It _is_ a bit strange that there are no desks, but I just use the kitchen counter for my desk (for my laptop).  I think for the other bedroom sizes, they have dining room tables.


----------



## TinkerbellLuvr7

thanks for the help so basically ill have enough room for the closet to hang things up but less space for dresser drawer type things: tshirts, shorts, etc. gotta know these things in advance for girls!!!


----------



## Joanna71985

TinkerbellLuvr7 said:


> thanks for the help so basically ill have enough room for the closet to hang things up but less space for dresser drawer type things: tshirts, shorts, etc. gotta know these things in advance for girls!!!



Exactly!


----------



## TinkerbellLuvr7

does anyone know how much the laundry costs and if u hafta use quarters??


----------



## Joanna71985

TinkerbellLuvr7 said:


> does anyone know how much the laundry costs and if u hafta use quarters??



You use laundry cards.
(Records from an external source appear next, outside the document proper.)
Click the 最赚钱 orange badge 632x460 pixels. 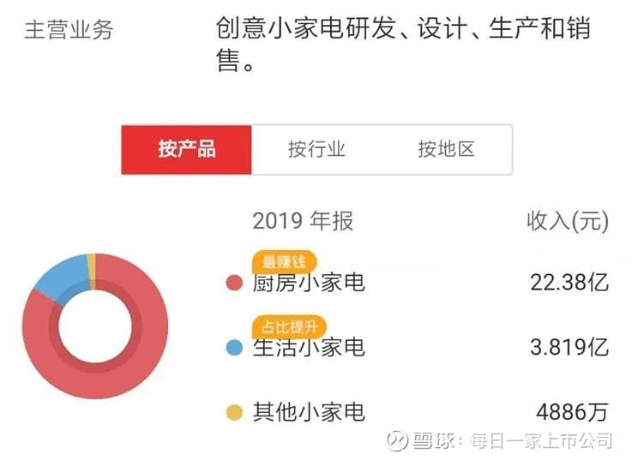(284, 262)
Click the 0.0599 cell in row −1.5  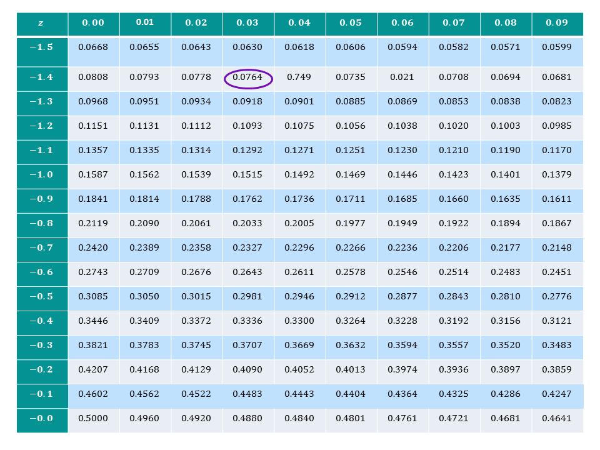coord(557,47)

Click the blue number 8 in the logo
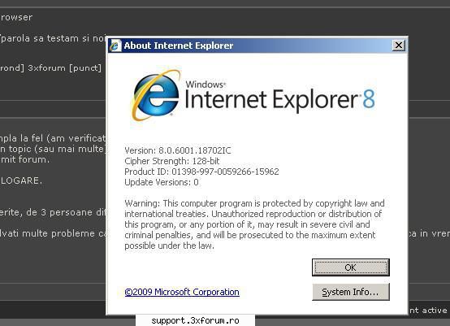[369, 99]
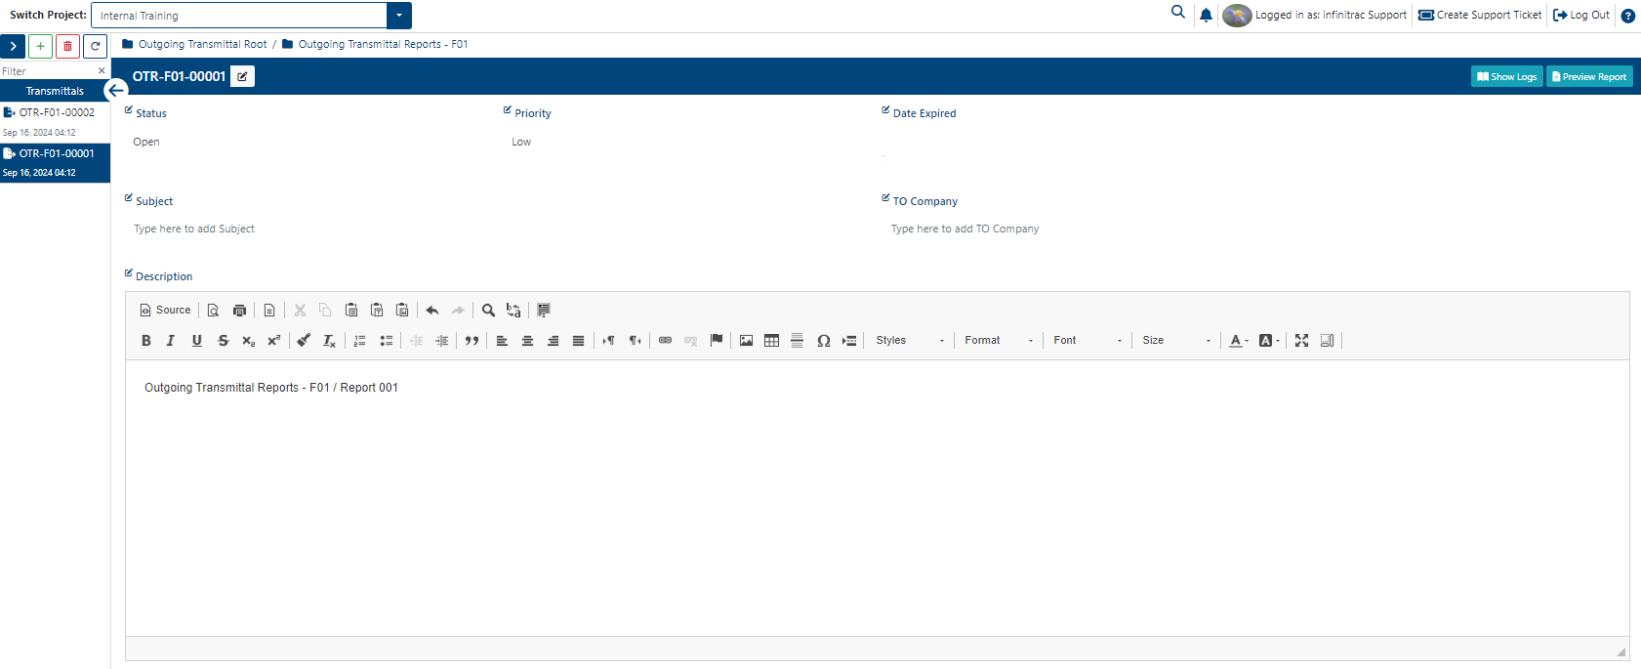The height and width of the screenshot is (669, 1641).
Task: Click the Find magnifier in editor toolbar
Action: coord(488,311)
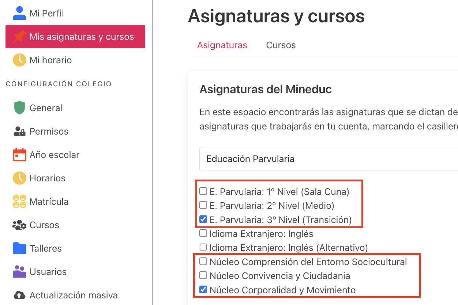The height and width of the screenshot is (305, 458).
Task: Go to Horarios in sidebar
Action: point(47,178)
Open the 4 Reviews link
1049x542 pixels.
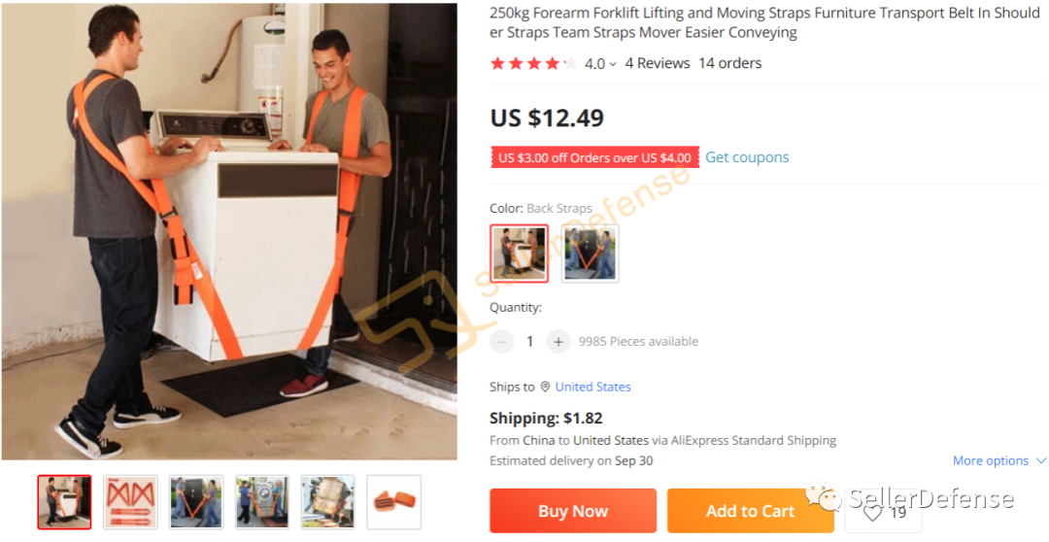pyautogui.click(x=657, y=63)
It is 5 bucks to get the card (along with $3 on it) and then it is $1 to wash and $1 to dry. At least at Chatham anyway.


----------



## TinkerbellLuvr7

so then you just put money on it whenever u need it?? at least u dont have to worry about quarters!!! in school by my senior year we paid 25 bucks a semester and u had unlimited laundry it was wonderful!!

one last question for tonight lol. when you get there to check in...i know who i want to live with already we need to stand together in line right??  do we have to tell disney ahead of time that we want to live together or do we tell them that day?? 


thanks joanna!!


----------



## Joanna71985

TinkerbellLuvr7 said:


> so then you just put money on it whenever u need it?? at least u dont have to worry about quarters!!! in school by my senior year we paid 25 bucks a semester and u had unlimited laundry it was wonderful!!
> 
> one last question for tonight lol. when you get there to check in...i know who i want to live with already we need to stand together in line right??  do we have to tell disney ahead of time that we want to live together or do we tell them that day??
> 
> 
> thanks joanna!!



Yes. You just keep adding money to the card whenever you need it.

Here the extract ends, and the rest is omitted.